After being given explicit permission.
What an idiot. No, wait — make that a coward. Because it’s really about saving face.
I start mentally rewriting the conversation if I’d only been open about what I wanted.
“Oh, really? That’s awesome, the texture on this piece is just amazing.”
Actually, I do say that latter bit. But because I prefaced it with a little white lie, it comes off differently. The docent wanders back away.
I’ve been taking in the OKC Museum of Art, and while the exhibits are great, I’m also super intrigued by the docents lingering around on this Sunday. They all look like interesting people. Some of them look the age to be interns or volunteers through an art program of some kind. This woman is older, though.
We could maybe have connected, if I’d not been a little ashamed of my enthusiasm.
See, I really was leaning close to try and take in the sculpture carefully. As a bit of a fiber artist myself I was blow away by the delicate impressions of textiles on this gorgeous piece by Karen Lamonte. It’s Chado — a glass sculpture of a kimono, as if captured in the middle of a tea ceremony.

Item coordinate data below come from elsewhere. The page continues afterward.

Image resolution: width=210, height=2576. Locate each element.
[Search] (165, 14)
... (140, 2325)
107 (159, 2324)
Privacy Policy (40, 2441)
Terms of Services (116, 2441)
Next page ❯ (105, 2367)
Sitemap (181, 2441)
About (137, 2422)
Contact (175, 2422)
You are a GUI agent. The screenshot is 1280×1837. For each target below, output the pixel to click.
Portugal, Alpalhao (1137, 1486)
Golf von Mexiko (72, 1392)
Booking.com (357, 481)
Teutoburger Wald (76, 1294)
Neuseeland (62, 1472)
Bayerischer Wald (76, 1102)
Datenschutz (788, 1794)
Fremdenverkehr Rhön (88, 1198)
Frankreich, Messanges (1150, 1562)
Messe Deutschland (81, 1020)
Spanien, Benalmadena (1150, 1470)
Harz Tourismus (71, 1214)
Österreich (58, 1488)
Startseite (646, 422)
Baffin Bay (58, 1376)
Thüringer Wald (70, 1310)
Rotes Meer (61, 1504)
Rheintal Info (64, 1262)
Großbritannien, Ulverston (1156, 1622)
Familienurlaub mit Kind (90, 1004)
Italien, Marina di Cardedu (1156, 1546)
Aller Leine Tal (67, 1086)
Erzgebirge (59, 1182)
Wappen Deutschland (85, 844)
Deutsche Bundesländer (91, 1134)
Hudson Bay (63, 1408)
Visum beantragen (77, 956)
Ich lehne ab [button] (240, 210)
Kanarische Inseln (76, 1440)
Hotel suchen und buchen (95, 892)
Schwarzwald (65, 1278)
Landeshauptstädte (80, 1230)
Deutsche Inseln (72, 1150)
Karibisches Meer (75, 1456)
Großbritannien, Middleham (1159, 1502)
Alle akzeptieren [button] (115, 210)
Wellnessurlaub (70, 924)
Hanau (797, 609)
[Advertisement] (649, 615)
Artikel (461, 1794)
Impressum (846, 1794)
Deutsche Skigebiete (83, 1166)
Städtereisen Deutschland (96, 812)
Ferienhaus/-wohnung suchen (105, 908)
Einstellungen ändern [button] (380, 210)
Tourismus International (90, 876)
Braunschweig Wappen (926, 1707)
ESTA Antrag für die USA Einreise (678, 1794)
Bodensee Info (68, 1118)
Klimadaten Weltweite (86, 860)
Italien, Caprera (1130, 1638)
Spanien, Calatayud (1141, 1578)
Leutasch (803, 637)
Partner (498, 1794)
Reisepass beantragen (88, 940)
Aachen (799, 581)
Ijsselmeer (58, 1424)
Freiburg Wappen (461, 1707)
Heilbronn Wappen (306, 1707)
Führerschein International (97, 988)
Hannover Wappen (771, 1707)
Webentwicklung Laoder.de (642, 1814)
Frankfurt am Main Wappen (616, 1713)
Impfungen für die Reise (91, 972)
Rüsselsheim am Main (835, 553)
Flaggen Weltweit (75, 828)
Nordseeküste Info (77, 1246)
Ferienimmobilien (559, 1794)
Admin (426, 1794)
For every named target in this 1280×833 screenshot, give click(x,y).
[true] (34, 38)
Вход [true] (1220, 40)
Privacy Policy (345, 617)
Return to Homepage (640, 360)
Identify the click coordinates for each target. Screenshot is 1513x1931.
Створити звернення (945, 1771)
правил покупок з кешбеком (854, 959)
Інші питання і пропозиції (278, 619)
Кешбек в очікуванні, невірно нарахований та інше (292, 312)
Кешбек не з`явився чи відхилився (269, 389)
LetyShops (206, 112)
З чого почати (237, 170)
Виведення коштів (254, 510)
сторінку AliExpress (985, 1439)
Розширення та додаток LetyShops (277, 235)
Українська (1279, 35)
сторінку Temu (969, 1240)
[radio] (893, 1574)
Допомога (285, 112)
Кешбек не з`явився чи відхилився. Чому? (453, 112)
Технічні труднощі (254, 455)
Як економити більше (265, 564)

And was I wondering if I could get away with a photo? In some part of my mind. And when approached by the docent I leaped to the conclusion that maybe I should be so close. When she indicated it was okay to take a photo, I also leaped to the conclusion that my thoughts were on my face.
Which they probably were. She also sees people looking at this piece day after day, probably wondering the same thing.
Why was that such a bad thing?
I just re-read a book with a character who is known for being transparent. It has made me uncomfortable to read about him, in the past. My dearest wish for most of my life has been to be an ice-queen. (It didn’t work out.)
And even as I’m trying to learn to express my feelings, every once in a while I have a setback when I find out people can see how I feel anyway.
Next time, hopefully, rehearsing the line “Oh really? Cool!” will help me navigate it better. Even if I’m blushing.
And even if it’s true there are better photos on the internet than the ones I didn’t take on my phone camera.